Foreword

The note highlights the increasing need for reliable physical climate risk data as climate impacts intensify and affect economic and financial stability. It emphasises persistent gaps in data availability, granularity, and comparability across hazards, regions, and sectors. The Foreword stresses the need for improved data-sharing, enhanced in-house expertise, and support for collaborative initiatives such as CLIMADA and Digital Twin projects.

Introduction

Central banks and supervisors use physical climate risk data for micro-prudential, macro-prudential, monetary policy, and research purposes. Survey results from 21 NGFS members show widespread use of such data, especially for macro-prudential analysis and statistical indicators. Major barriers include data availability, internal technical capacity, and the development of robust climate-risk databases. The note positions itself as a stocktake of leading practices and options to strengthen assessments.

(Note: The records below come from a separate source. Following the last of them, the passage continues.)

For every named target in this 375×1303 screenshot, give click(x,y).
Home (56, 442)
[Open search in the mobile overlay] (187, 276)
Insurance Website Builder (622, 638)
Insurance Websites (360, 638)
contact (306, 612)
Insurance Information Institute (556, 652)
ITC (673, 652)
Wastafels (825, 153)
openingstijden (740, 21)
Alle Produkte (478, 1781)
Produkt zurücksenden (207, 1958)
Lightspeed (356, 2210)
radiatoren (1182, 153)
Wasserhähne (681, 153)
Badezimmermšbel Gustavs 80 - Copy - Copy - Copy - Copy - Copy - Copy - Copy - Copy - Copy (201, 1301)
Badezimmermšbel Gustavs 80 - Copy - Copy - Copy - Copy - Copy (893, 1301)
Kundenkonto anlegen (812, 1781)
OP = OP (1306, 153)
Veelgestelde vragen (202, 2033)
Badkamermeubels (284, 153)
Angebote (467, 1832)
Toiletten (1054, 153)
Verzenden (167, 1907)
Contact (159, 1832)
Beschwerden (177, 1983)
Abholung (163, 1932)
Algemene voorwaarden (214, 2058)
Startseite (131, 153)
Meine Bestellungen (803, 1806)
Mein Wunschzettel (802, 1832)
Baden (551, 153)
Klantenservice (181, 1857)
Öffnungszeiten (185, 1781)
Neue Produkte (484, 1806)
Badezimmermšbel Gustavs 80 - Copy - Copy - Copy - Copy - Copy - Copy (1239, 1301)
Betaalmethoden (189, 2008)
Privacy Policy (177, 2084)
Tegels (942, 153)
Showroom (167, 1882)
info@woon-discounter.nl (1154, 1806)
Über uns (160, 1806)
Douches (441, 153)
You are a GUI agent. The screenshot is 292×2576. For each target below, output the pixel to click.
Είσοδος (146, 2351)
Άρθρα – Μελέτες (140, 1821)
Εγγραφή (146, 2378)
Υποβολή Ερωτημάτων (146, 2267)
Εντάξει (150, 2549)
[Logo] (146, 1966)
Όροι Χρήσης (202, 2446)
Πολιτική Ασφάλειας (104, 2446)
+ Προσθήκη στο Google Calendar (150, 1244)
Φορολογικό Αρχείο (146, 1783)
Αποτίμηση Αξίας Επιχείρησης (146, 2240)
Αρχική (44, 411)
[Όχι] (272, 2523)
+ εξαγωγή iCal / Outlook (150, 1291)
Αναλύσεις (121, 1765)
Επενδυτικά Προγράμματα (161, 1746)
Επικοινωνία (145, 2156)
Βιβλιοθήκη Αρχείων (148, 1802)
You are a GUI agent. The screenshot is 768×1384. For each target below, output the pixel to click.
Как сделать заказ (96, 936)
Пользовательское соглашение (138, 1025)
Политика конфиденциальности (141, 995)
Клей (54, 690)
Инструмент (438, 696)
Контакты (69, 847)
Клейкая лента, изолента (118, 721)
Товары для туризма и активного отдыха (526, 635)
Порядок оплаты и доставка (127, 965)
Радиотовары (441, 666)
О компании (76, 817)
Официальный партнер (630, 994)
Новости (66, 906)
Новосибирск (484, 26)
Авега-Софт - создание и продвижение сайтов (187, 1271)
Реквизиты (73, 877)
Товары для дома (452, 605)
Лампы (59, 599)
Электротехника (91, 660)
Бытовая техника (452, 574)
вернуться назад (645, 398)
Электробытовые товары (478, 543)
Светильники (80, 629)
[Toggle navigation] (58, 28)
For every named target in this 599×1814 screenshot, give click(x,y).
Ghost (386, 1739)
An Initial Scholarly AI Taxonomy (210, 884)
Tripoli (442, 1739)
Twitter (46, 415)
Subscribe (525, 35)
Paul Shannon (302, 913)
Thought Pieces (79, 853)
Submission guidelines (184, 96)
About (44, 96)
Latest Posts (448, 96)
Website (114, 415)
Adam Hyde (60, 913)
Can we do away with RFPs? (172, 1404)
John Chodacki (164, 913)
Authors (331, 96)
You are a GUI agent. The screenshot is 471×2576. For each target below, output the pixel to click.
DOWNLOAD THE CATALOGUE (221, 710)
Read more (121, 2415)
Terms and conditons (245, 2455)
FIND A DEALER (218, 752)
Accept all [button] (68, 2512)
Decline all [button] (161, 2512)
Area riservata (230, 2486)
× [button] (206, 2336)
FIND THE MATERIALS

Indicators of financial risks from physical climate risks

Physical risk arises from interactions between hazards, exposure, and vulnerability. Metrics fall into three categories: proxy metrics (e.g., aggregate historical losses), exposure-at-risk metrics (e.g., ECB’s Potential Exposure at Risk), and risk metrics incorporating vulnerability (e.g., Normalised Exposure at Risk and Collateralised Exposure at Risk).

Central banks are increasingly assessing financial impacts such as observed and expected GDP and asset losses, expected credit risk changes, and risk levels based on exposure. The report notes wide variation across commercial physical-risk scores due to different methodologies. Integrating vulnerability remains challenging and data intensive, particularly for granular damage functions.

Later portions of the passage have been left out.